When we enter intercompany transactions and advanced intercompany journal entries to record business activity between subsidiaries, the system identifies transaction lines that require elimination. 

  • Intercompany sales and billing transaction lines are identified by default, based on the intercompany account with which the line is associated. An intercompany sales order is a non-posting transaction, a transaction that has no general ledger impact. However, when the sales order is invoiced, the system identifies the transaction lines that require elimination for posting to intercompany accounts. The same is true for intercompany purchase orders. An intercompany purchase order is a non-posting transaction. However, when the purchase order is billed, the system identifies transaction lines that require elimination for posting to intercompany accounts. 
  • Intercompany inventory transfers and intercompany drop shipments are identified by default. They are based on the intercompany account associated with the line on related purchase orders and sales orders. 
  • Journal lines that require elimination at the period end are identified either by default. They are based on the intercompany account entered for the line, or by manually checking the line for elimination. 

At the end of the accounting period, complete the tasks in our Period Close Checklist. The last task on the checklist is to Eliminate Intercompany Transactions.

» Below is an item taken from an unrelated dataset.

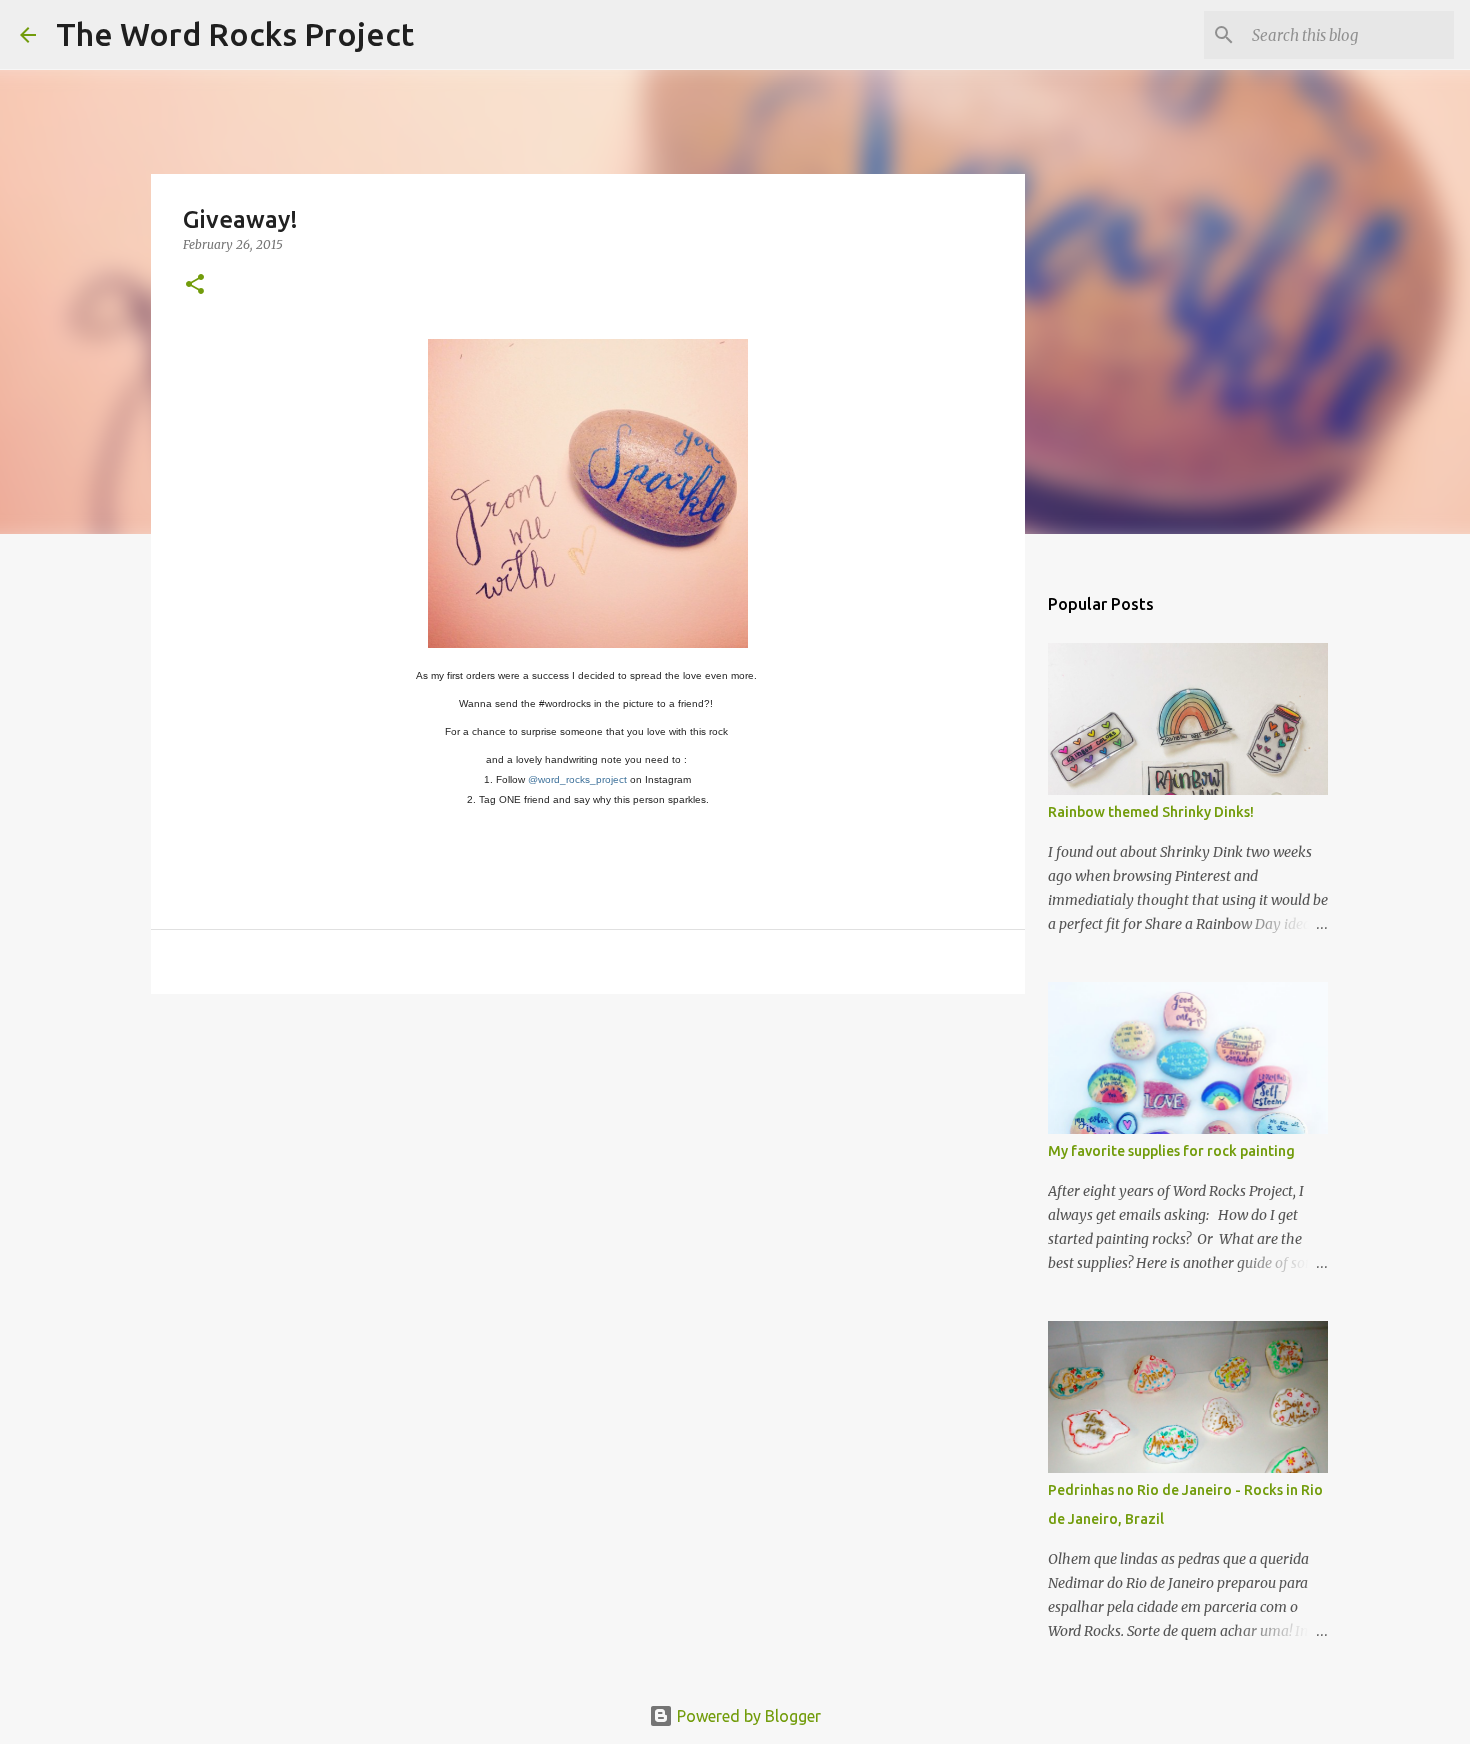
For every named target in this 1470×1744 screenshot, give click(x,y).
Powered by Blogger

We can complete this task only after completing the Revalue Open Foreign Currency Balances and Calculate Consolidated Balances tasks. We must complete these two tasks first to ensure that foreign currency adjustment amounts have been calculated for transactions in the period.  

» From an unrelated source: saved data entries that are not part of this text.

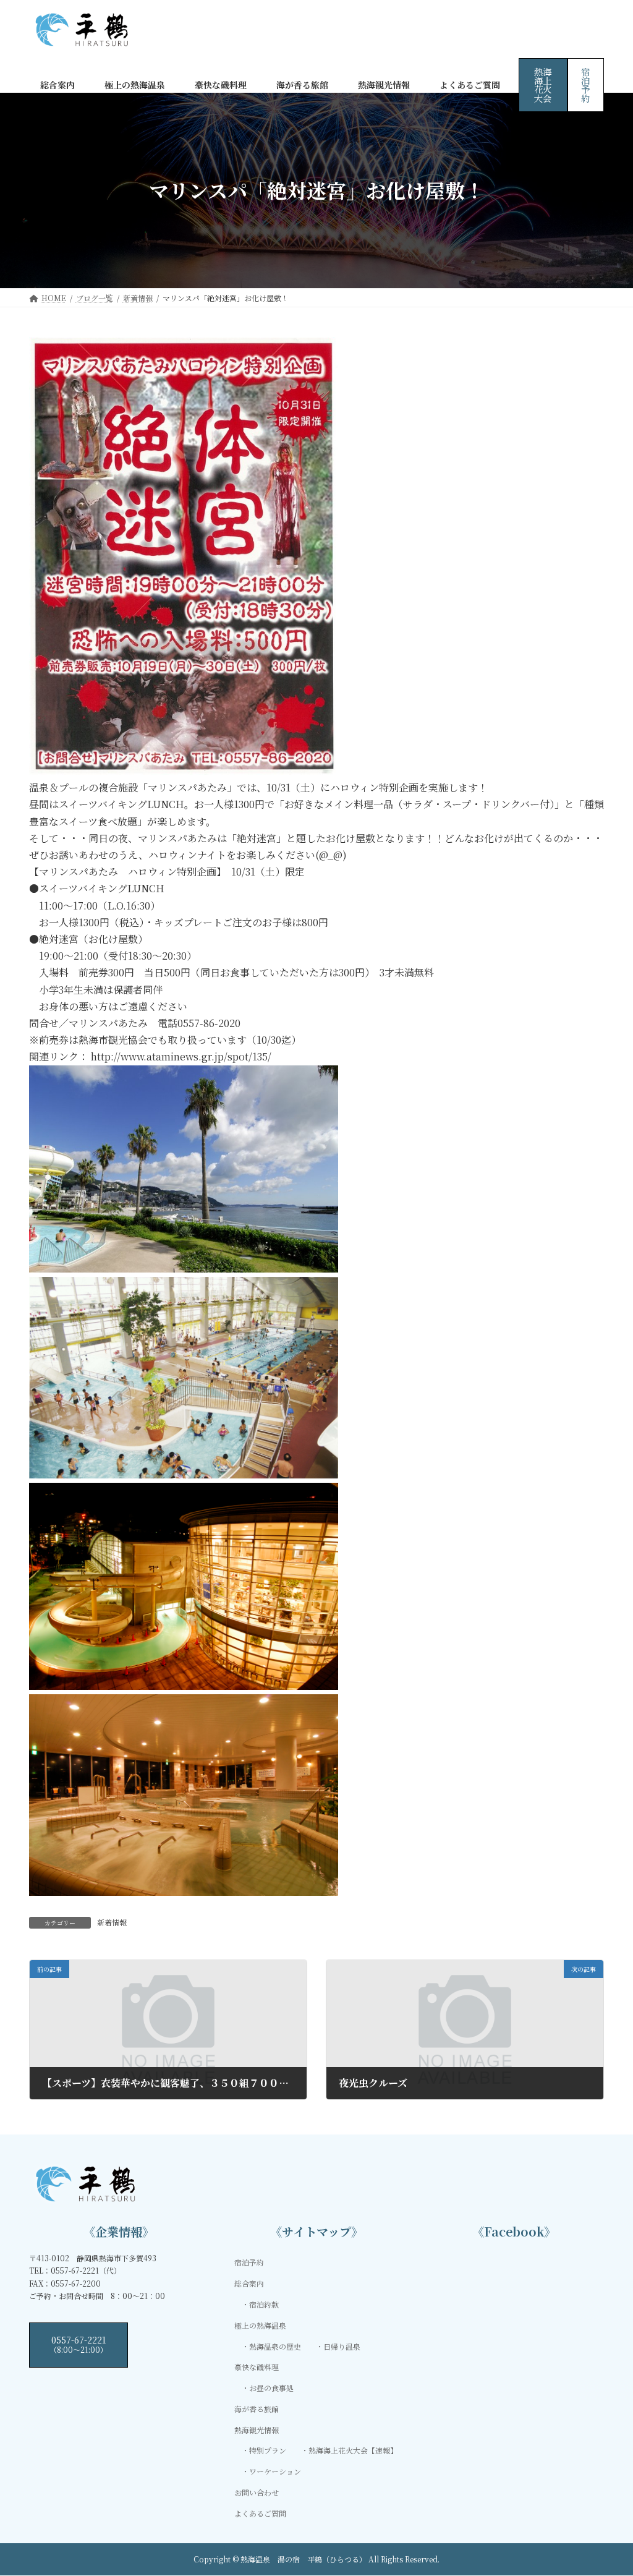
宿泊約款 (264, 2304)
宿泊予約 (585, 84)
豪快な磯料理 (256, 2366)
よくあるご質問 (260, 2512)
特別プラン (267, 2450)
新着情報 (112, 1922)
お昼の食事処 (271, 2387)
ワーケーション (275, 2471)
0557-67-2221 (78, 2343)
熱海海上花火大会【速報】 (352, 2450)
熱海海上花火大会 (542, 84)
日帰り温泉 (341, 2345)
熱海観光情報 (256, 2429)
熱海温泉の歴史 (275, 2345)
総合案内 (249, 2283)
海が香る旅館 (256, 2408)
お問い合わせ (256, 2492)
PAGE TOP (606, 2487)
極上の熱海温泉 (260, 2324)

When we run intercompany elimination, NetSuite creates elimination journal entries for all intercompany transaction journal lines that have the Elimination box checked. Adjustments that result from the difference in the foreign currency exchange rates post to the Cumulative Translation Adjustment-Elimination (CTA-E) account. These differences occur from the originating intercompany journal entry and the elimination journal entry. NetSuite also creates a reversing journal entry for all intercompany journal lines that post to Intercompany Receivables and Intercompany Payables

If we use Multi-Book Accounting, we can run intercompany elimination on any accounting book

There are two steps to eliminate intercompany transactions with Automated Intercompany Management

  1. Enter intercompany transactions as intercompany sales invoices and vendor bills. These transactions automatically post to intercompany accounts and have transaction lines marked as candidates for intercompany elimination. 
    We can also enter advanced intercompany journal entries (AICJE) for transactions during a period, and identify the journal lines that require elimination. 
  1. Run intercompany elimination during the period close to automatically generate elimination journal entries. NetSuite creates elimination journal entries for all flagged transactions and journal entry lines. NetSuite also creates auto-reversing journal entries in the next period for all flagged journal lines posted to the Intercompany Receivables and Intercompany Payables accounts.